* _What needs to be done_: Search the records below for the string "computer" and copy each line where it turns up.

(Stored items)
****

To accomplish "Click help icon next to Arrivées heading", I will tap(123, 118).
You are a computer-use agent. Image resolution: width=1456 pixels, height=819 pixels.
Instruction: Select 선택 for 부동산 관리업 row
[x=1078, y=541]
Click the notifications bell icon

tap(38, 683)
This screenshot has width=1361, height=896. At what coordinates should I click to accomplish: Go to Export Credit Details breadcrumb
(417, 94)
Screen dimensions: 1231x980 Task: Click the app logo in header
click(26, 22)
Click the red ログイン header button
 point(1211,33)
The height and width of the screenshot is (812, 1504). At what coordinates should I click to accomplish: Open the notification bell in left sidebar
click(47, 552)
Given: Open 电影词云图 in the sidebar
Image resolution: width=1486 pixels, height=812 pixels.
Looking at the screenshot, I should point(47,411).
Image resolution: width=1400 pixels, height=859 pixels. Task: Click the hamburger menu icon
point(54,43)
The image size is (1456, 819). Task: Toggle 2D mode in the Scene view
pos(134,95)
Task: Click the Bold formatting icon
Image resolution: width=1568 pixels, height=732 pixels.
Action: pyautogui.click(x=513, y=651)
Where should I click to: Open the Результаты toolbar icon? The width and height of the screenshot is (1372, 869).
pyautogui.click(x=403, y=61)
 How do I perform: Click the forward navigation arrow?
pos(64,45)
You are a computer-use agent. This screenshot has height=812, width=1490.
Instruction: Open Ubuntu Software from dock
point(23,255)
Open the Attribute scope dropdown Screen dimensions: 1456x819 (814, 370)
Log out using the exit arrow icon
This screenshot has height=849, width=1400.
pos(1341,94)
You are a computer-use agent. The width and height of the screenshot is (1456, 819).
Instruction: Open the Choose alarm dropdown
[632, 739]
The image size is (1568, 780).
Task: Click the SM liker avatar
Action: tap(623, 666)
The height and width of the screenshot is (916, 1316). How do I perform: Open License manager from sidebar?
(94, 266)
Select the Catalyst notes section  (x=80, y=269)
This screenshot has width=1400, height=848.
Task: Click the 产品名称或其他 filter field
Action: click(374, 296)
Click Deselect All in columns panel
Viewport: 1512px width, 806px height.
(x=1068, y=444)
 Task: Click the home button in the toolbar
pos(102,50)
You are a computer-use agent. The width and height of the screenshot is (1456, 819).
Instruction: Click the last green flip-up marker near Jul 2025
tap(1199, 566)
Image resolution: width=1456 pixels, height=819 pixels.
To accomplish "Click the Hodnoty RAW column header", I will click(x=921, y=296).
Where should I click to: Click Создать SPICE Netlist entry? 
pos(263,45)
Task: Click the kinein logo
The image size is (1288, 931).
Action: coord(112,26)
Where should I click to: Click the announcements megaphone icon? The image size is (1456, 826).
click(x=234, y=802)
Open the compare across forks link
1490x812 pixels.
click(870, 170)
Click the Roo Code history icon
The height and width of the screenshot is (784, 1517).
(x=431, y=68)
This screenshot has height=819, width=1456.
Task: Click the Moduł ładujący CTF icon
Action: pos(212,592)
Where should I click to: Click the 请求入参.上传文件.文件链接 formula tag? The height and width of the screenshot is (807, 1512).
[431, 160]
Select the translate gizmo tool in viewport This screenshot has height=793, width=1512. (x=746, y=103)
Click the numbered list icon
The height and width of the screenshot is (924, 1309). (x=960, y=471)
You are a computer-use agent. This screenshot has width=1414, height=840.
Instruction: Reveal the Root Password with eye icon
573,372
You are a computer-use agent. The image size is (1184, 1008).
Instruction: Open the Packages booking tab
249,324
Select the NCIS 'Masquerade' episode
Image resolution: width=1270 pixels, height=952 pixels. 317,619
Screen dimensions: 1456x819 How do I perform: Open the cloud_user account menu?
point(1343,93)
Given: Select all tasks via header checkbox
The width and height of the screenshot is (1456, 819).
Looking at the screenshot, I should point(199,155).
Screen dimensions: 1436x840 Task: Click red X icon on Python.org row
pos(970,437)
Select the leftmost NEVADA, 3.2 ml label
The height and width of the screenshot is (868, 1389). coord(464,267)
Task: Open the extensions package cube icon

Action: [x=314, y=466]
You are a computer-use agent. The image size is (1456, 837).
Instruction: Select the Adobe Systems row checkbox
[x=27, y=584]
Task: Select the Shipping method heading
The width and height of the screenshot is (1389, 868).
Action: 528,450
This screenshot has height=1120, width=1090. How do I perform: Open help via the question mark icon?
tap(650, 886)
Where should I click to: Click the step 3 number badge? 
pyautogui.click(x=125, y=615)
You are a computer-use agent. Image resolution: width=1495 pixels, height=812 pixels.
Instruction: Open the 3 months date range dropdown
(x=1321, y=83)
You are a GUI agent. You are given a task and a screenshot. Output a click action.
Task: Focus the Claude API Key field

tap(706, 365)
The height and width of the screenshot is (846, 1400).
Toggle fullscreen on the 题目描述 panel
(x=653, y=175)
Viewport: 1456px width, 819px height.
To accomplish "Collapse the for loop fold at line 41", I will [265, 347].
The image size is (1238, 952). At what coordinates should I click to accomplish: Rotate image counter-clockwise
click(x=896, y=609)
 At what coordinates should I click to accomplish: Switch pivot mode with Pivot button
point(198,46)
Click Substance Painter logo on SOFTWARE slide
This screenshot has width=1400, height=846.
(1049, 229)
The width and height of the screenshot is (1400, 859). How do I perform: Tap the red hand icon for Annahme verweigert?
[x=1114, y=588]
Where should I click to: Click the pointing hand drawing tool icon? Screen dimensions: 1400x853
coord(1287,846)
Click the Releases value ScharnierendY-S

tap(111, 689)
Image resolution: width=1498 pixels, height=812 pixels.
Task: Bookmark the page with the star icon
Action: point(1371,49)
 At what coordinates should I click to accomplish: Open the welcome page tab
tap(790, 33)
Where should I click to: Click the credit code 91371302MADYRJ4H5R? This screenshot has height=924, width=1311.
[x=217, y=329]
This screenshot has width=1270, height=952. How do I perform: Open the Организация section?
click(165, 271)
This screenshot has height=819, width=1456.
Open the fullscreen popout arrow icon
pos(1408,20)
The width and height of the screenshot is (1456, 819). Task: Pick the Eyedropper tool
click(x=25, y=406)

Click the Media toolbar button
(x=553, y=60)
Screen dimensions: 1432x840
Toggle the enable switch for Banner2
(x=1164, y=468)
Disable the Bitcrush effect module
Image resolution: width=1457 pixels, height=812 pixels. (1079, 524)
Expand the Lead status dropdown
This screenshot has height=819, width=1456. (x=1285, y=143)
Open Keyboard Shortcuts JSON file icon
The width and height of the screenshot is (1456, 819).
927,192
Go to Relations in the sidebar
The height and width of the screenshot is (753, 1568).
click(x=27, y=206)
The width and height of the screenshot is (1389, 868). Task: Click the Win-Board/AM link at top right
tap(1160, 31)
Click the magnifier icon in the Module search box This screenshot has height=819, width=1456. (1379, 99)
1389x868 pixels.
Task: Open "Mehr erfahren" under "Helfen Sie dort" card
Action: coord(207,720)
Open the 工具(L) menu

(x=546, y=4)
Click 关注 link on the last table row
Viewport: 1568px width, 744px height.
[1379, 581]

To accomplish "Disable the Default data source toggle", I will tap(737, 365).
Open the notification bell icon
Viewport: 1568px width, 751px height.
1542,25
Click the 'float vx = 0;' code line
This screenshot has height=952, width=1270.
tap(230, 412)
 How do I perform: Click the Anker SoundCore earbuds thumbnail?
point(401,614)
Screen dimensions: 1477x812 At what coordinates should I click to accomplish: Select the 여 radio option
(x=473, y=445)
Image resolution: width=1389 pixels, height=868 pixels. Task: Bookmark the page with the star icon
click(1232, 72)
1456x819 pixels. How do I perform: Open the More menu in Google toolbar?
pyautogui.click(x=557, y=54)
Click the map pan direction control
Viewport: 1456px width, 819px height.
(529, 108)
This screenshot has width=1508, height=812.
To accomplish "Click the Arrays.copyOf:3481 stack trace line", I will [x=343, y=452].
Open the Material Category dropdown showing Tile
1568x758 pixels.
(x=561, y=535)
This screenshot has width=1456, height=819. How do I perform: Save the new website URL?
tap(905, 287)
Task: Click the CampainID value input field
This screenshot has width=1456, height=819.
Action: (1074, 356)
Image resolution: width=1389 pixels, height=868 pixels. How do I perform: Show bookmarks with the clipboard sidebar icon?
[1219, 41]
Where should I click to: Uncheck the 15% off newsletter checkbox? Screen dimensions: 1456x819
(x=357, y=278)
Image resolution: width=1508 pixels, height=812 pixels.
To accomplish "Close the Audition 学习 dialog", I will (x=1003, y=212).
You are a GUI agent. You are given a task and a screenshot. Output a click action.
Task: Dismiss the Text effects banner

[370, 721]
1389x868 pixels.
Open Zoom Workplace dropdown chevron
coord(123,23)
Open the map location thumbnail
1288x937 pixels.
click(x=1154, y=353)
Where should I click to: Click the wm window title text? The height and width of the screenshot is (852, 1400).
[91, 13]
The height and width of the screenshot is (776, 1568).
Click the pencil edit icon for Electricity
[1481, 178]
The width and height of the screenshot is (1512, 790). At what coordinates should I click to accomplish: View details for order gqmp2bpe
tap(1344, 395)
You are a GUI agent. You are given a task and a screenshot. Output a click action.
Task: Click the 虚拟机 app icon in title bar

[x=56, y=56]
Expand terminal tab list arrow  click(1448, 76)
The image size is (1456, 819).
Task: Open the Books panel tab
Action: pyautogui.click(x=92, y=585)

****

* _Written response_:
You are a computer-use agent. Image resolution: width=1456 pixels, height=819 pixels.
You are a computer-use agent. This screenshot has height=812, width=1490.
You are a computer-use agent. The width and height of the screenshot is (1456, 819).
You are a computer-use agent. The width and height of the screenshot is (1456, 819).
You are a computer-use agent. This screenshot has width=1414, height=840.
You are a computer-use agent. The image size is (1184, 1008).
You are a computer-use agent. The image size is (1456, 837).
You are a computer-use agent. Image resolution: width=1495 pixels, height=812 pixels.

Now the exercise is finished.